Equal parts homage and pastiche, Wayward Heroes builds upon existing Icelandic sagas and begins with the brutal murder of farmer Hávar Kleppson, witnessed by his young son Þorgeir Hávarsson. Þorgeir forges himself weapons out of iron, going so far as to trade food for metal, as he claims, “Iron is more to my taste.” Þorgeir’s mother has reared him to disdain the humble work of farmers and rural folk, the very people that Laxness praised in his Nobel address, and instead encourages Þorgeir’s hawkish ways. Her reaction, when he returns from “settling a debt” — Laxness’ way of saying ‘clubbing to death’ — with Jöður, the cause of Hávar’s untimely end, is to embrace him and celebrate with a dinner of freshly slaughtered lamb.

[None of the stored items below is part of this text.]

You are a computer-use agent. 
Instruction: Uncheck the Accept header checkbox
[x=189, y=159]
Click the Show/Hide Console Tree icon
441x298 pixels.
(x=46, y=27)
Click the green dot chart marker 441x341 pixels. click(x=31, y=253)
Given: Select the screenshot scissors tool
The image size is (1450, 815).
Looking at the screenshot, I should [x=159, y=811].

Meanwhile, in nearby Laugaból, young Þormóður Bessason, well-versed in the existing lore and stifled by small-town life, much like Laxness himself, begins to weave his own verses. The young boys soon meet when Þorgeir visits a relative’s house, and, in an unexpectedly touching moment, Þormóður is so impressed by Þorgeir’s retaliation against Jöður that he composes a poem about it:
After his arrival in Reykjahólar, Þormóður recited Þorgeir’s Revenge for the gathered household. Few had anything to say about the poem except Þorgeir himself, who stated that it would be on people’s lips as long as the North was inhabited. Yet he deeply lamented that his poverty should prevent him from granting its skald a fitting reward, and declared that instead, Þormóður would have his friendship as long as they both lived.

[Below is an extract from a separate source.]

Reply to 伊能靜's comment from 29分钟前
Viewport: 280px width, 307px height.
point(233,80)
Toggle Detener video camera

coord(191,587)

The passage evokes a sense of promise, of possibility, as youth often does. There’s a sense of two halves coming together — an exceptional warrior and precocious storyteller, for in this rendering of 11th century Iceland, words are only useful for praising victors and violence. The duo embarks on a swash-buckling adventure through a newly Christian Europe, eventually going separate ways — Þorgeir ending up in England and France, Þormóður choosing the charms of a woman. And yet what could have been a promising future for two remarkable young men becomes, instead, a strange, haunting meditation on the dangers of war worship and an unrelenting desire for power.
Taken in context of the twentieth century, Wayward Heroes, published three years before he won the Nobel, becomes an allegory of US–Soviet relations during a Cold War that was then at its zenith. Surprisingly, Laxness was a Soviet sympathizer (in his 1948 novel The Atom Station, Laxness wrote critically of the US after it attempted to purchase Icelandic land for a military base), though he later denounced the socialist state after its violent crackdown in Hungary during its 1956 uprising.
That the allegory comes through is a remarkable feat of both authorship and translation. Wayward Heroes brims with foreign names, Icelandic glyphs, and esoteric references that might otherwise distance readers from the story, but Roughton doesn’t allow any of it to get in the way: The beauty of Laxness’ gray, severe novel is rendered into the breed of elegant English that one might find in translations of The Iliad or Beowulf. It’s this excellent translation that allows Wayward Heroes to find relevance with contemporary readers and ring true — politically and socially — as it did in 1955 and medieval Iceland. The naivety of youthful arrogance, the irredeemable quest for glory through bloodshed and senseless violence, the power games of relationships, are all a testament to the magic and sadness of Laxness’ storytelling abilities.